### DATA EXTRACT
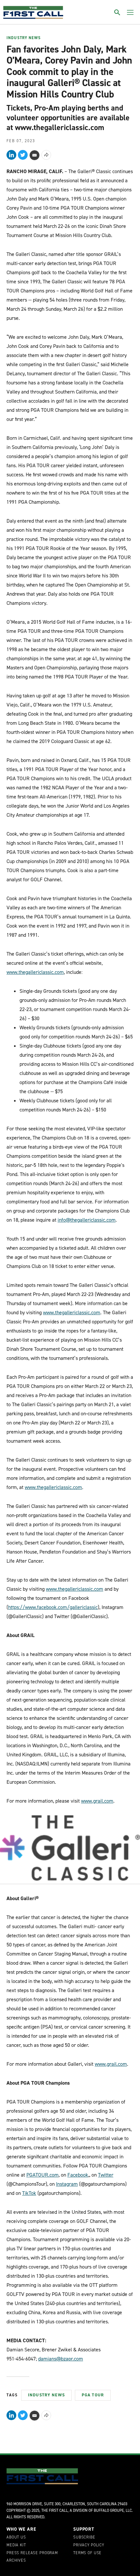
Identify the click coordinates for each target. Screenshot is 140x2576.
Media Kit (16, 2545)
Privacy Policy (88, 2545)
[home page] (33, 12)
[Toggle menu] (130, 12)
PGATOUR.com (42, 2174)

### PROMPT
Reproduce the records above exactly, excluding every picture.

### ANSWER TO THE EXERCISE
Identify the click coordinates for each target. Screenshot is 140x2576.
Media Kit (16, 2545)
Privacy Policy (88, 2545)
[home page] (33, 12)
[Toggle menu] (130, 12)
PGATOUR.com (42, 2174)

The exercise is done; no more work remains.